As previously noted above, labor organizations must retain original receipts, bills, and vouchers for all disbursements. The president and treasurer (or corresponding principal officers) of your union, who are required to sign your union's LM report, are responsible for properly maintaining union records.
Based on your assurance that Local 274 will retain adequate documentation in the future, OLMS will take no further enforcement action at this time regarding the above violations.
The audit disclosed a violation of LMRDA Section 201(b), which requires labor organizations to file annual financial reports accurately disclosing their financial condition and operations. The Labor Organization Annual Report (Form LM-3) filed by Local 274 for fiscal year ending December 31, 2007, was deficient in that:
Disbursements to Officers
Local 274 did not include some reimbursements to officers in the amounts reported Item 24 (All Officers and Disbursements to Officers, Column E) totaling at least $1,305.64. It appears the union may have erroneously reported these payments in Item 48 (Office & Administrative Expense).
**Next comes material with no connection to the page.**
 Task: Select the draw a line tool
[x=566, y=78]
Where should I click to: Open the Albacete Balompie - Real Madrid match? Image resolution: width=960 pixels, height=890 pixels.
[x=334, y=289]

The union must report most direct disbursements to Local 274 officers and some indirect disbursements made on behalf of its officers in Item 24. A "direct disbursement" to an officer is a payment made to an officer in the form of cash, property, goods, services, or other things of value. See the instructions for Item 24 for a discussion of certain direct disbursements to officers that do not have to be reported in Item 24. An "indirect disbursement" to an officer is a payment to another party (including a credit card company) for cash, property, goods, services, or other things of value received by or on behalf of an officer. However, indirect disbursements for temporary lodging (such as a union check issued to a hotel) or for transportation by a public carrier (such as an airline) for an officer traveling on union business should be reported in Item 48 (Office and Administrative Expense).
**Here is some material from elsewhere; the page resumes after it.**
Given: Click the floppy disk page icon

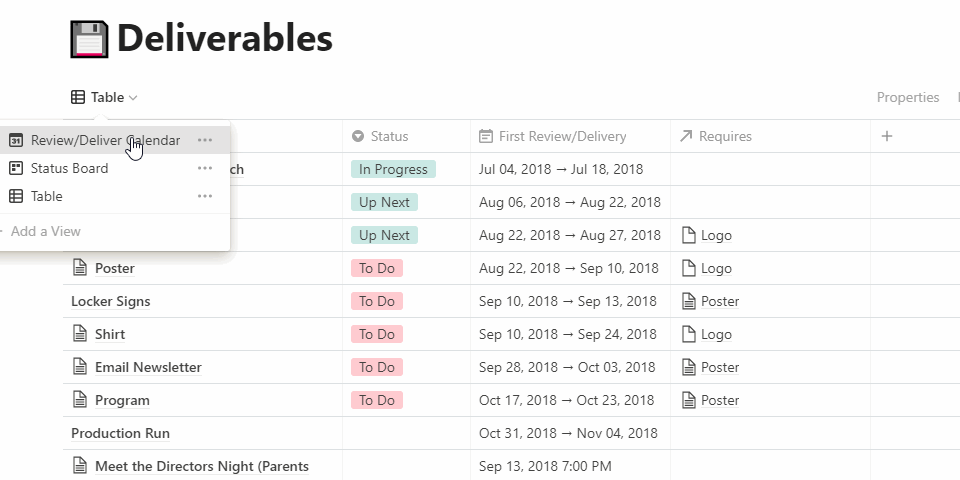Looking at the screenshot, I should tap(88, 39).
I am not requiring that Local 274 file an amended LM report for 2007 to correct the deficient items, but Local 274 has agreed to properly report the deficient items on all future reports it files with OLMS.
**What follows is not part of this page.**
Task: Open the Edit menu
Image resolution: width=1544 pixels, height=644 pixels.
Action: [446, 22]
The audit disclosed the following other violation:
The audit revealed a violation of LMRDA Section 502 (Bonding), which requires that union officers and employees be bonded for no less than 10 percent of the total funds those individuals or their predecessors handled during the preceding fiscal year. Local 274's bond currently has a $500 deductible. A bond may not have a deductible since that is a form of self-insurance. Self-insurance by the union, in whole or in part, fails to meet the bonding requirements of the LMRDA.
Local 274's must provide proof of a bond without a deductible to this office as soon as possible, but not later than July 23, 2008.
Use of One Signatory
The audit revealed that is Local 274's practice to only require one signatory on each of the checks issued from the union's checking account. Local 274 should consider that all checks drawn on the union's bank account have a second signature and ensure that the cosigner fully understands that his/her fiduciary responsibilities require that the chcks be signed only after thet are completely filled out and the cosigner knows the purpose and legitimacy of each transaction.
Adequate and effective internal controls require a separation of functions and responsibilities among a number of individuals who are actively involved in the financial process and who provide a system of "checks and balances" over each other's activities.
I want to extend my personal appreciation to Letter Carriers Local 274 for the cooperation and courtesy extended during this compliance audit. I strongly recommend that you make sure this letter and the compliance assistance materials provided to you are passed on to future officers. If we can provide any additional assistance, please do not hesitate to call.